Monday, July 27, 2009

Merce Cunningham, 1919-2009

Why walk when one can leap?

                                                             Move as if you've forgotten everything you thought you ever knew about how to pass, kick, fall and run;

                                       Break everything down into independent constituent parts, recombine, overlay (simultaneous unisons that are not in unisons, duos that are not together, etc.); 


                    Count like a dancer, steps neither in clock-time nor in musical time; 

The dance is distributed among the spines of the dancers, the dancers distributed throughout the entire available space, "front" is wherever in space each individual dancer faces;

                                                                 Aquire movement everywhere: from animals, pedestrians, the computer, stepdance, ballet; 

                                                                                              Torsos turn.

                   Events: constant interplay between practice, composition and repertoire;

                                     Dancers, musicians, artists working simultaneously but not at the same thing;

                                                       When do you ever find time to breathe?

                                                                 Feet. Can't. Fail.

Unter Regie: Under Direction and Getting Out From Under It?

A day or two ago, the German novelist Daniel Kehlmann delivered a speech for the opening of the Salzburg Festival, where he is this year's poet in residence and director of the literature program.  He decided, in an unusually personal way, to talk about contemporary theatre, in particular the established "director's theatre."  The talk was personal because Kehlmann spoke of his father, the late director Michael Kehlmann, who he describes as "a man who, before all else, saw in the director a servant of the author," yet whose career ebbed from early successes in the face of a theatre world that increasingly expected the director to place his or her ever-larger own imprint upon productions.  Kehlmann Sr. became "old fashioned" and had frustratingly fewer opportunities to do his work.   (Kehlmann describes his own decision to keep a distance from the theatre and write novels as a choice for a career field in which no one could keep him from his work).   Kelhmann's critique of the Regietheatre is rhetorically powerful because of the combination of this personal tone, especially when coming from an author who is not a reactionary, with the fact that he never explicitly names his target.  But, all the same: Bullseye.

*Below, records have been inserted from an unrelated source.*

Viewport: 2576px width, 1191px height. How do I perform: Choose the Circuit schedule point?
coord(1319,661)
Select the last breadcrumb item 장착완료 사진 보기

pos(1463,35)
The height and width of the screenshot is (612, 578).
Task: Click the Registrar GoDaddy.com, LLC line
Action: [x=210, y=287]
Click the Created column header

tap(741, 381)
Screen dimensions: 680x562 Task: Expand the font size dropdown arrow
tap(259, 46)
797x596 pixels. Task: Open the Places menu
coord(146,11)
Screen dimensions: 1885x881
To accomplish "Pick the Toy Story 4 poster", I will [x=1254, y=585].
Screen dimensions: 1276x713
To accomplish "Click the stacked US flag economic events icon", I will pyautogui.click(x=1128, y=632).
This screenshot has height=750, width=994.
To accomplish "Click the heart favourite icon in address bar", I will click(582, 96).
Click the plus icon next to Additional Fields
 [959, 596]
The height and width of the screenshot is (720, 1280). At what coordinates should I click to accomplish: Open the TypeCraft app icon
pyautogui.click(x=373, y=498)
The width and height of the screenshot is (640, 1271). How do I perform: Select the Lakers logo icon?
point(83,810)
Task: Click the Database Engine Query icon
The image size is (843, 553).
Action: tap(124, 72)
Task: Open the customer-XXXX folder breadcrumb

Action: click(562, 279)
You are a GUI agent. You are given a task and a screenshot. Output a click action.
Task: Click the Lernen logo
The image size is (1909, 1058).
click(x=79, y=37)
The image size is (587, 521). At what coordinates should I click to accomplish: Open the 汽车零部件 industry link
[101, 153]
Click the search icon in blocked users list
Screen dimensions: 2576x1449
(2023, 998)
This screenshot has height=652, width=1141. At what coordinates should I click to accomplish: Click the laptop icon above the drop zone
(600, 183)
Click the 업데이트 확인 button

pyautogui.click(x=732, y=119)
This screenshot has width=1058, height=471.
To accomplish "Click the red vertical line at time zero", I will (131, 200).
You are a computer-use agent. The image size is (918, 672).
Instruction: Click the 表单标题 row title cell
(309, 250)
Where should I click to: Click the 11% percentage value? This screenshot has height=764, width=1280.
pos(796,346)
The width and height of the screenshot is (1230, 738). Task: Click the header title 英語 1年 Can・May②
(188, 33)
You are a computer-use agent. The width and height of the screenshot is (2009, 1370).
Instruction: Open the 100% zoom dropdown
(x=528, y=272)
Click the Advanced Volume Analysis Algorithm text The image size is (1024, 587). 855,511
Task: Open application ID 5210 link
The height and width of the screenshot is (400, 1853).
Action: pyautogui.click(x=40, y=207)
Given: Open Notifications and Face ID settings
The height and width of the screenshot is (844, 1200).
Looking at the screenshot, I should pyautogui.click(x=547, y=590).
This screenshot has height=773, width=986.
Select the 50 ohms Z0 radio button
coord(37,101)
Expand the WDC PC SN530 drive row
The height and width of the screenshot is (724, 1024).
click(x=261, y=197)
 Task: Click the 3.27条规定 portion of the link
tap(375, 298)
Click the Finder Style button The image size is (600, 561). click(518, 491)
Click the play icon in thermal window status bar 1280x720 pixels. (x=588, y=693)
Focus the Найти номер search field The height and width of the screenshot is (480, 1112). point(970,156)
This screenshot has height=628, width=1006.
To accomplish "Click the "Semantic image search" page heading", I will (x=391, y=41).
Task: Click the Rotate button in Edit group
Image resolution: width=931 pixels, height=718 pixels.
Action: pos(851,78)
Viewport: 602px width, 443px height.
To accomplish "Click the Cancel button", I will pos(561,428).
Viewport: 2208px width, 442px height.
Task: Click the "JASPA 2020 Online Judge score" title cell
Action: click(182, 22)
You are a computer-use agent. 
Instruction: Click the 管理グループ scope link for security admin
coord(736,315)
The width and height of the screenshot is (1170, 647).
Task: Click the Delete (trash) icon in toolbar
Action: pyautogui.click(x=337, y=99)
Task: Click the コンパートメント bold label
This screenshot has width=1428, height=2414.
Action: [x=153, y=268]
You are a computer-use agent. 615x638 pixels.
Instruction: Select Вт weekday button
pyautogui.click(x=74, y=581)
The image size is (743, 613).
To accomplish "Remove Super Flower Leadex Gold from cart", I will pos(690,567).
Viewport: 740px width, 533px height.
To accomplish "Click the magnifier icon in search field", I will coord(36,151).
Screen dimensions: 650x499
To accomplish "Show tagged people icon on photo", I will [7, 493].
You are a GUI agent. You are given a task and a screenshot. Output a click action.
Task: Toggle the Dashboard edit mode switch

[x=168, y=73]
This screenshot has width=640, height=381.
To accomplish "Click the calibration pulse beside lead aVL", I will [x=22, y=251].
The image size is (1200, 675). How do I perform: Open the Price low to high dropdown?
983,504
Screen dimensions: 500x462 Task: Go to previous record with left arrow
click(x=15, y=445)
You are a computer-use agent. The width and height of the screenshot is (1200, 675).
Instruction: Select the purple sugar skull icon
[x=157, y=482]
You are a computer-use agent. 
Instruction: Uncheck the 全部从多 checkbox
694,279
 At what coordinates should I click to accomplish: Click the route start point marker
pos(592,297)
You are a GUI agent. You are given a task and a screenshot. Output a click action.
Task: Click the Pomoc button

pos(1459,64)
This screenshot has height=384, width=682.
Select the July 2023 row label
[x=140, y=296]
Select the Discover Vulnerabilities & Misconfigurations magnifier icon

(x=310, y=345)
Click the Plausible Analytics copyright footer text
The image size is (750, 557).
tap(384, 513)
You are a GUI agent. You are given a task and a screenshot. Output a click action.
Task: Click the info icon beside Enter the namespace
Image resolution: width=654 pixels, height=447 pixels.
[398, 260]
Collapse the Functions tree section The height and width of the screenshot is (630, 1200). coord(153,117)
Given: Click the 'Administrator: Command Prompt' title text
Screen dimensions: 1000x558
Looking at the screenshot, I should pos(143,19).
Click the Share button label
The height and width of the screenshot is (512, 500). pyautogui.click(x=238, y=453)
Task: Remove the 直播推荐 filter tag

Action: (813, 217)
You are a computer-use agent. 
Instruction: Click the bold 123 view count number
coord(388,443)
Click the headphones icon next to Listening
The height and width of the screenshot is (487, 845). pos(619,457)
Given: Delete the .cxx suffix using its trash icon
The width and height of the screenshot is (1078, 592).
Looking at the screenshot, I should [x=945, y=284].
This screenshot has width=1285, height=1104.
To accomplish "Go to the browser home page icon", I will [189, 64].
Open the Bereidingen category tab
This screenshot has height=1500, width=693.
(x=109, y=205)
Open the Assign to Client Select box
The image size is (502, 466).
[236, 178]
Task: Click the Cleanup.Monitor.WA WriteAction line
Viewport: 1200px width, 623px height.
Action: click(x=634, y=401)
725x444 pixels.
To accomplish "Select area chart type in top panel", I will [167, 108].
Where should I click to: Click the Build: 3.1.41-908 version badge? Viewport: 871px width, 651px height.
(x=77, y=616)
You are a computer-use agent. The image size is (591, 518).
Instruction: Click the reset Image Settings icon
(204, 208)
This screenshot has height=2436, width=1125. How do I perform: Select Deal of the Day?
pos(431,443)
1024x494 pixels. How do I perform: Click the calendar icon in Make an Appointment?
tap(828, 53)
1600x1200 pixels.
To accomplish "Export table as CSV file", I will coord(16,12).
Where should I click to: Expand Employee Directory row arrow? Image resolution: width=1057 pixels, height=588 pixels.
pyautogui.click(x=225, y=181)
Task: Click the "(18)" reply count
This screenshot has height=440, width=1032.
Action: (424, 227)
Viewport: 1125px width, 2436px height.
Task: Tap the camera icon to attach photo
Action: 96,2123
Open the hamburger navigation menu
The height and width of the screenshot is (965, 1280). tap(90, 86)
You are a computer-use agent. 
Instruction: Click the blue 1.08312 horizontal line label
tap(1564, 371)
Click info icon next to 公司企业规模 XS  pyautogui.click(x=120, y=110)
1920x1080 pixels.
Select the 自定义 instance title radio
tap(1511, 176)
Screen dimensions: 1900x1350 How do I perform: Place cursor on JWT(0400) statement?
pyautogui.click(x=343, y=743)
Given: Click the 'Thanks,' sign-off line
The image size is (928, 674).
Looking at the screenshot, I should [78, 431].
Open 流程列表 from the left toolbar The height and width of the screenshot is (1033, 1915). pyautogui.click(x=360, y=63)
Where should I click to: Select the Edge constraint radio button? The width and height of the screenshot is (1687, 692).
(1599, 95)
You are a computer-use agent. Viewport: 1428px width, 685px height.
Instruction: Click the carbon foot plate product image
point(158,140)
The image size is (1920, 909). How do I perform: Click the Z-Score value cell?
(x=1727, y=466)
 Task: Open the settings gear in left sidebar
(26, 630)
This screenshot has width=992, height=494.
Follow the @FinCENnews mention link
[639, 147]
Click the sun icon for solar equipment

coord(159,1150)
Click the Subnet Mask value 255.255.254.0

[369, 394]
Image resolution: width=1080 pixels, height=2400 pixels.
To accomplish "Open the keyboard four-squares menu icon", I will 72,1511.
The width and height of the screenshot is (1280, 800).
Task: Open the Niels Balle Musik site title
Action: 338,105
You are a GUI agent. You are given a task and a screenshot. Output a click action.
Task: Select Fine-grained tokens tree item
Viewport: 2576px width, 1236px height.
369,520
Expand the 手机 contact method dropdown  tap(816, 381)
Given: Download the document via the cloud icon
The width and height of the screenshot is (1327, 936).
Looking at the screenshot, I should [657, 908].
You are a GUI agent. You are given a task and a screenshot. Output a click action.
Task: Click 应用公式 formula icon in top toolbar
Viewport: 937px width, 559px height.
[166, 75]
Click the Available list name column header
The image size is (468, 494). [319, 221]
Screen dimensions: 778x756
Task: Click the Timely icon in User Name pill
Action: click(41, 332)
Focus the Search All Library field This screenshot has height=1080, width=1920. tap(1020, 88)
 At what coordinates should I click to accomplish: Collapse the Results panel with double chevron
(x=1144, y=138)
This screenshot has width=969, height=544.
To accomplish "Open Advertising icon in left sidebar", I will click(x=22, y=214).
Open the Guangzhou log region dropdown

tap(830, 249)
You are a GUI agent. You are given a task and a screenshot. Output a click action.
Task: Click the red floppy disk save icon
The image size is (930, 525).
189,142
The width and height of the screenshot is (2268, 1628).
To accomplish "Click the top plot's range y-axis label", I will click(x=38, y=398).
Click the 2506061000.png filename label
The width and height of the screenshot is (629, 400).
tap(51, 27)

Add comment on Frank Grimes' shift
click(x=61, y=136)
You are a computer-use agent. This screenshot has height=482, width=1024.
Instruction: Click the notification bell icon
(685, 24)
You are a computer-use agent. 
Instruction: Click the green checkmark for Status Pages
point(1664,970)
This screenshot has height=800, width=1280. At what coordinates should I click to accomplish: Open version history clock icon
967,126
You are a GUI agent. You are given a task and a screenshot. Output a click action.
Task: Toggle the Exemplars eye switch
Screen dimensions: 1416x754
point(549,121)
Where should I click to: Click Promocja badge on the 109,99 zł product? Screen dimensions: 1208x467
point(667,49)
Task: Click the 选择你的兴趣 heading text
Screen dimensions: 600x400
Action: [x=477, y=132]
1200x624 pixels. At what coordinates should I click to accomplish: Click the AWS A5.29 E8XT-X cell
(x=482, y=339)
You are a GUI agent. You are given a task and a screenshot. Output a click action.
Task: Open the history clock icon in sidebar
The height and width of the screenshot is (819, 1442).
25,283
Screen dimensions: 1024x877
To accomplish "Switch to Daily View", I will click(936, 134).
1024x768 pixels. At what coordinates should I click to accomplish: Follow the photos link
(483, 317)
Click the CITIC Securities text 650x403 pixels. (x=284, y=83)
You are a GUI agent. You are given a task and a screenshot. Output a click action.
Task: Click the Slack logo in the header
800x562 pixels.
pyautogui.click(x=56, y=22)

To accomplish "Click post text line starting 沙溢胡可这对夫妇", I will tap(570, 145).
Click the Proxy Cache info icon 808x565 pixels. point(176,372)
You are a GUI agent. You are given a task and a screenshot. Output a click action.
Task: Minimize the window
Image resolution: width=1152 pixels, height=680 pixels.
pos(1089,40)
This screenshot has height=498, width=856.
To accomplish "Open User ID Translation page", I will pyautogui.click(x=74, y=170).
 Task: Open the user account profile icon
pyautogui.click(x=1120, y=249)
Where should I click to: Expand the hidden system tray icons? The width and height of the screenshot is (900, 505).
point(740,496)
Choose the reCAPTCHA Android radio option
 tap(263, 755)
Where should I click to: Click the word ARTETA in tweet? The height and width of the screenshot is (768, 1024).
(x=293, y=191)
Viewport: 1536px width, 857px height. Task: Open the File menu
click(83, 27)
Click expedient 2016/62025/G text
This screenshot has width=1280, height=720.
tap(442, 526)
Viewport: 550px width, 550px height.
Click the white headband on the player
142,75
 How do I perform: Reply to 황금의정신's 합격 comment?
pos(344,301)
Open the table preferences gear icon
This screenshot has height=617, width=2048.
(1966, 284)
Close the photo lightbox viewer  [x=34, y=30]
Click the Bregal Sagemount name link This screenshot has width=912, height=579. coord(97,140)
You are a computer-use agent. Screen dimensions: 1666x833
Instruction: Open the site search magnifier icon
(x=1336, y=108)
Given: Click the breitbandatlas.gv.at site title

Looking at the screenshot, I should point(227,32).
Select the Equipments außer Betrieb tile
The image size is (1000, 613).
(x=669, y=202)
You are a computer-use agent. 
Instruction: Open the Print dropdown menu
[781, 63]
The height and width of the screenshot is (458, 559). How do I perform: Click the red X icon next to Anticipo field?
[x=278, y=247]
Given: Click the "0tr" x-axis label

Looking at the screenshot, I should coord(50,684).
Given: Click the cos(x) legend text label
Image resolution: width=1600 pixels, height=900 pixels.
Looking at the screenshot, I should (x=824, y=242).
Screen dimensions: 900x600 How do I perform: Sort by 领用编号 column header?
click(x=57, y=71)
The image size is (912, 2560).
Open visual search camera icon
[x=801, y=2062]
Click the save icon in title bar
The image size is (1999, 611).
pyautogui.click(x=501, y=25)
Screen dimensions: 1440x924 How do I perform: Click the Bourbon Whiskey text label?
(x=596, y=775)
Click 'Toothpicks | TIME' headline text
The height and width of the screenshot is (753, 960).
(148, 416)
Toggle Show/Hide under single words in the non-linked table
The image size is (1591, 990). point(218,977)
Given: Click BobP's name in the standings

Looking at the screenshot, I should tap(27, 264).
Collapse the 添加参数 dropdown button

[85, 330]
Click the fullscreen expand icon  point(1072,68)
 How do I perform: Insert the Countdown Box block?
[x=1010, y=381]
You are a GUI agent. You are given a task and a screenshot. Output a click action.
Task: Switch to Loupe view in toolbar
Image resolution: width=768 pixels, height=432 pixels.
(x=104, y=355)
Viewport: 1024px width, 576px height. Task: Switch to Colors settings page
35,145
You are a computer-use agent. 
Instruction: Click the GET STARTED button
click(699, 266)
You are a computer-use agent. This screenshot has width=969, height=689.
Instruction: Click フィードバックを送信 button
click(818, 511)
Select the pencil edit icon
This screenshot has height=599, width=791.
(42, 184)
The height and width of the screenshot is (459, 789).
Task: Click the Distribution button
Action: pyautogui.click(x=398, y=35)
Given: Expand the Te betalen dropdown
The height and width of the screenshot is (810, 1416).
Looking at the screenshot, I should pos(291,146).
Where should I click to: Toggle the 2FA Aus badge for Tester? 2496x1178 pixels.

Classical music has been under its own form of direction since sometime in the 19th century. There was conducting beforehand — we all know about Lully's fatal beat-pounding — but it was a modest and constrained task in which keeping measure was frequently shared between the primarius and the continuo players or any soloists.  But in the 19th century, the profession of the conductor quickly moved from keeping a beat to directing more complext traffic patterns,  cheering forces on, scolding, swearing, swooning, through something called interpretation, and now into the odd combination of tourism and administration.   Technique for conducting has never been standardized in the way that technique for an instrument has been, and success as a conductor depends uniquely upon psychological factors, impossible to measure objectively (save, perhaps in box-office draw) and often up as "charisma".  For almost any work of music requiring more than two handfuls of players, a director is now assumed to be required.  The conductor, to the best of my knowledge, was a development unique to the West (unique at least until the advent of the pop music producer who plays a similar role in repertoire that exists primarily in recorded form). While there are indeed ensemble leaders in other musical traditions — for example the dance masters in numerous ensemble musics — they tend to make noises themselves rather than mime before their players, thus being more fully integrated into the ensemble as players themselves.  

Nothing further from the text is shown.